If you find yourself in Williamsburg on a cold night, stop into Ryujin's casual ramen spot for a glass of sake and a warm bowl of noodles. Try one of the three vegan ramen options, each made with thick and chewy noodles imported from Sapporo in Hokkaido, Japan. The small space can get busy, so takeout is always a great option. 

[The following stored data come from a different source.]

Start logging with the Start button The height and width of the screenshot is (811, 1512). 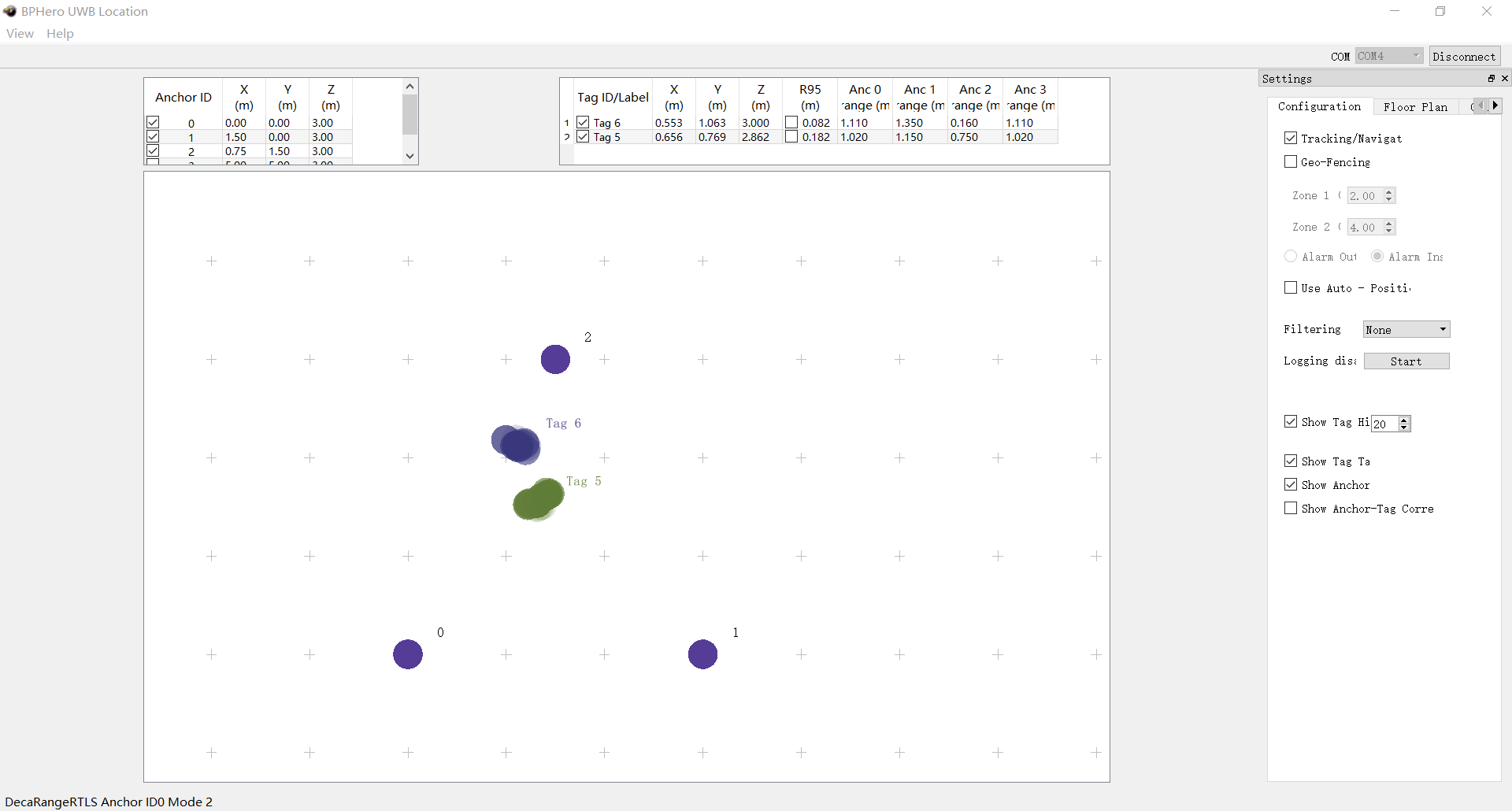click(x=1406, y=361)
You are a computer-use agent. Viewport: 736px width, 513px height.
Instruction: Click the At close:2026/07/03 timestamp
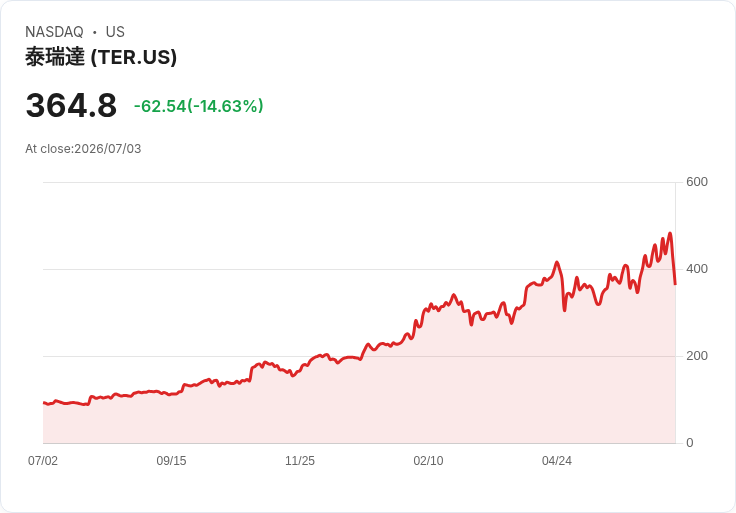tap(83, 149)
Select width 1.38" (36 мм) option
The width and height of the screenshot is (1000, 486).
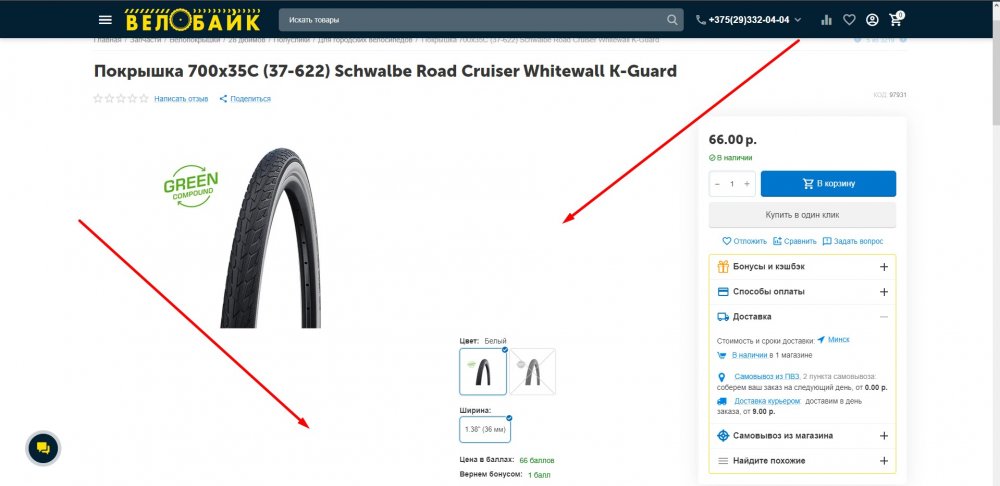click(485, 429)
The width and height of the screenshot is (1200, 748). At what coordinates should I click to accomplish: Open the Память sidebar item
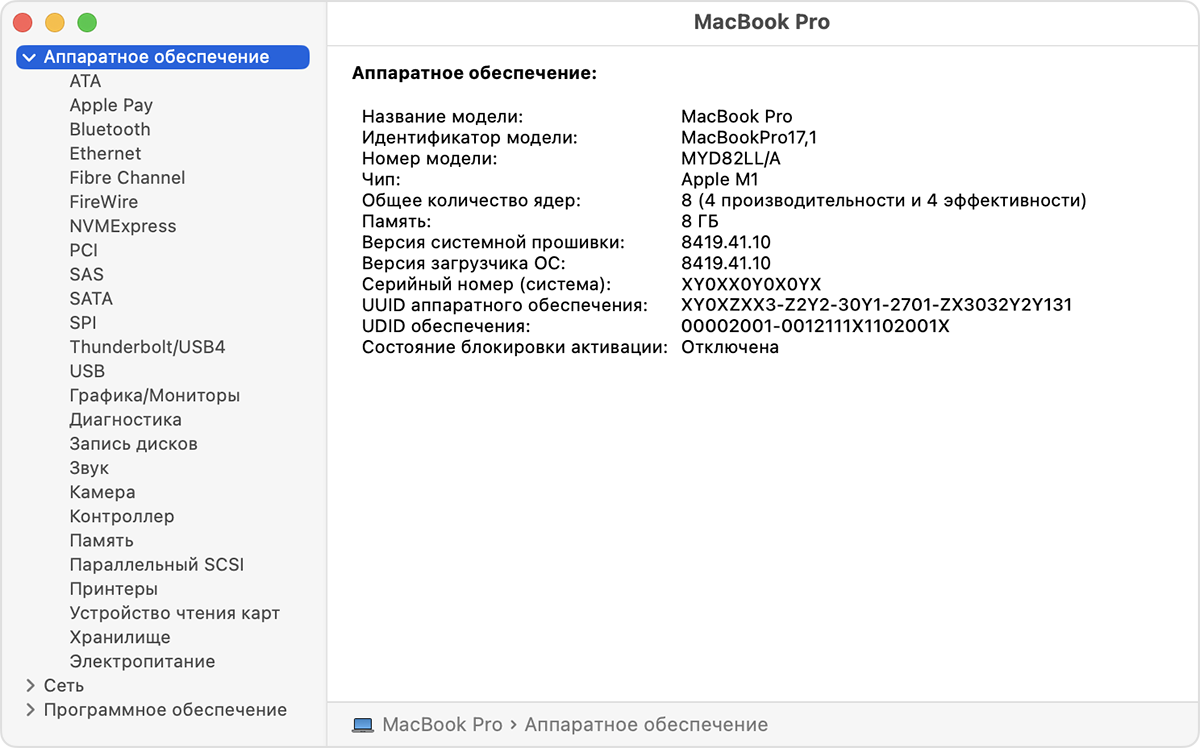(101, 540)
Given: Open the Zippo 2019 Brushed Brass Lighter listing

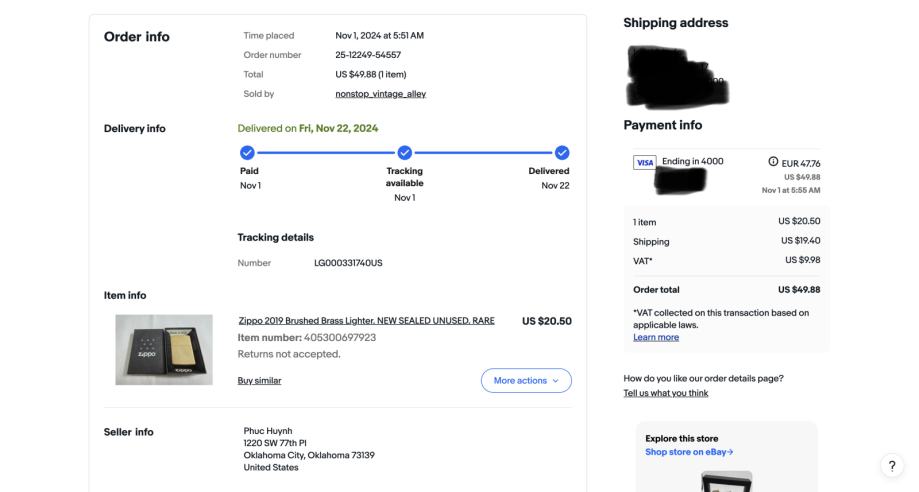Looking at the screenshot, I should coord(366,320).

Miso lovers can order a regular or spicy version of the deeply rich vege miso ramen broth with flavors of garlic, ginger, and sesame. The noodle-packed bowls are topped with onions, bean sprouts, napa cabbage, corn, scallions, bamboo shoots, tomatoes, and sesame seeds. Alternatively, vegan diners can try the vege spicy Tan Tan soup with a hearty vegetable-based broth, cashew nuts, and similar toppings to the miso. Each bowl is ultra satisfying and diners even opt to add toppings, like kimchi, tofu, or spicy oil.


(718) 709-9888

513 Grand St, Brooklyn, New York 11211

13. Wagamama

This international chain has storefronts all over the globe, but you can dig into the noodle bowls right in each of NYC's NoMad, Murray Hill, and midtown locations. The individual spots' menu options vary slightly, so be sure to double-check the items you want are available at your local location. But broadly, Wagamama serves up globally-inspired bowls, noodle soups, stir-fried noodles, curry, snacks, wraps, and more that accommodate almost any dietary restriction in a casual, table service atmosphere.

The super-filling vegan Kare Burosu Ramen has a curried vegetable broth, thick udon noodles, grilled mixed mushrooms, and shichimi-coated silked tofu. Finally, it's topped with spinach, carrot, chili, and cilantro for perfect slurping on a cold day. For a dry noodle, try the Yasai Yaki Soba without egg, a plateful of soba noodles with mushrooms, vegetables, peppers, bean sprouts, and onions that is topped with fried shallots, pickled ginger, and sesame seeds.


Multiple Locations

How we selected vegan noodle spots

These restaurants were chosen based on my own experience and some internet research. I've lived in NYC for over four years and I've been a pescetarian for over 18 years, so many of these are from personal dining experiences. I also loved noodles and have spent a lot of time tracking down some of the best noodles in the city for vegetarian and vegan diners. Additionally, all the restaurants featured offer at least two vegan noodle options, are located in different parts of the city and serve different types of cuisine.